RECORD EXCERPTS
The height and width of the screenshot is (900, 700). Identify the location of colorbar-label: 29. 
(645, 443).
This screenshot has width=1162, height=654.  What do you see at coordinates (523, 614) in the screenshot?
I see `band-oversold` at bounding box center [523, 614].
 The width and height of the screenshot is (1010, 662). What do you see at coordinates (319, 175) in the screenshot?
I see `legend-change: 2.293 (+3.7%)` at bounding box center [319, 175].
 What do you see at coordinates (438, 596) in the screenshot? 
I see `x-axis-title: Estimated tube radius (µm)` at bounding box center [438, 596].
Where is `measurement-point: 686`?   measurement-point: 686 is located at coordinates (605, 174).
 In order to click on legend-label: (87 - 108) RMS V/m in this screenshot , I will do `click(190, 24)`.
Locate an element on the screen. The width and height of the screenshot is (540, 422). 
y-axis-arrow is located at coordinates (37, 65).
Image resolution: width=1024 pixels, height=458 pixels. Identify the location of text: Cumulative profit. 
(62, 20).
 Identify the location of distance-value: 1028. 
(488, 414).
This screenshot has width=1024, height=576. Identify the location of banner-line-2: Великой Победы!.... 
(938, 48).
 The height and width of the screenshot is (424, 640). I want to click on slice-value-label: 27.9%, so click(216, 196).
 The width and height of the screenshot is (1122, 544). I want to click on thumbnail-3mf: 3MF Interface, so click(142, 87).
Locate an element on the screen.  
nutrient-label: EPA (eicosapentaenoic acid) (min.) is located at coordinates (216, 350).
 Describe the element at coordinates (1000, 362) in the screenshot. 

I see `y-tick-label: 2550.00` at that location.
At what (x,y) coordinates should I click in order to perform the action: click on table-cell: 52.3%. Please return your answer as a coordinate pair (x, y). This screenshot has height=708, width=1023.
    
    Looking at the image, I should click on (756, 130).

ASSIGNMENT
Give every line of the listing above as a numbered list, leaving out the blank lines.

FINAL ANSWER
1. The height and width of the screenshot is (900, 700). Identify the location of colorbar-label: 29. 
2. (645, 443).
3. This screenshot has width=1162, height=654.  What do you see at coordinates (523, 614) in the screenshot?
4. I see `band-oversold` at bounding box center [523, 614].
5.  The width and height of the screenshot is (1010, 662). What do you see at coordinates (319, 175) in the screenshot?
6. I see `legend-change: 2.293 (+3.7%)` at bounding box center [319, 175].
7.  What do you see at coordinates (438, 596) in the screenshot? 
8. I see `x-axis-title: Estimated tube radius (µm)` at bounding box center [438, 596].
9. Where is `measurement-point: 686`?   measurement-point: 686 is located at coordinates (605, 174).
10.  In order to click on legend-label: (87 - 108) RMS V/m in this screenshot , I will do `click(190, 24)`.
11. Locate an element on the screen. The width and height of the screenshot is (540, 422). 
12. y-axis-arrow is located at coordinates (37, 65).
13. Image resolution: width=1024 pixels, height=458 pixels. Identify the location of text: Cumulative profit. 
14. (62, 20).
15.  Identify the location of distance-value: 1028. 
16. (488, 414).
17. This screenshot has width=1024, height=576. Identify the location of banner-line-2: Великой Победы!.... 
18. (938, 48).
19.  The height and width of the screenshot is (424, 640). I want to click on slice-value-label: 27.9%, so click(216, 196).
20.  The width and height of the screenshot is (1122, 544). I want to click on thumbnail-3mf: 3MF Interface, so click(142, 87).
21. Locate an element on the screen.  
22. nutrient-label: EPA (eicosapentaenoic acid) (min.) is located at coordinates (216, 350).
23.  Describe the element at coordinates (1000, 362) in the screenshot. 
24. I see `y-tick-label: 2550.00` at that location.
25. At what (x,y) coordinates should I click in order to perform the action: click on table-cell: 52.3%. Please return your answer as a coordinate pair (x, y). This screenshot has height=708, width=1023.
26.     Looking at the image, I should click on (756, 130).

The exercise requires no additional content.